** WHAT THE EXERCISE ASKS **
Put each line of the entries below into a Markdown table with two columns, No. and Text. Number the rows from 1, skip blank lines, and leave out the pictures.

-- DATA start --

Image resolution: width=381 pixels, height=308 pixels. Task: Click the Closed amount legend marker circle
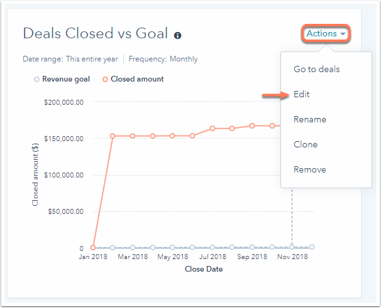105,79
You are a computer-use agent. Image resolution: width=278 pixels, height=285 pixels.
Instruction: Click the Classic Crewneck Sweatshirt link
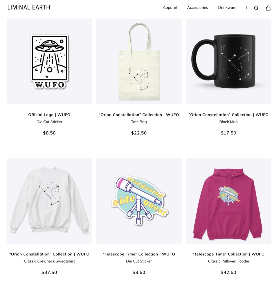tap(49, 261)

-- DATA end --

** REPLY TO THE EXERCISE **
| No. | Text |
|---|---|
| 1 | Image resolution: width=381 pixels, height=308 pixels. Task: Click the Closed amount legend marker circle |
| 2 | 105,79 |
| 3 | You are a computer-use agent. Image resolution: width=278 pixels, height=285 pixels. |
| 4 | Instruction: Click the Classic Crewneck Sweatshirt link |
| 5 | tap(49, 261) |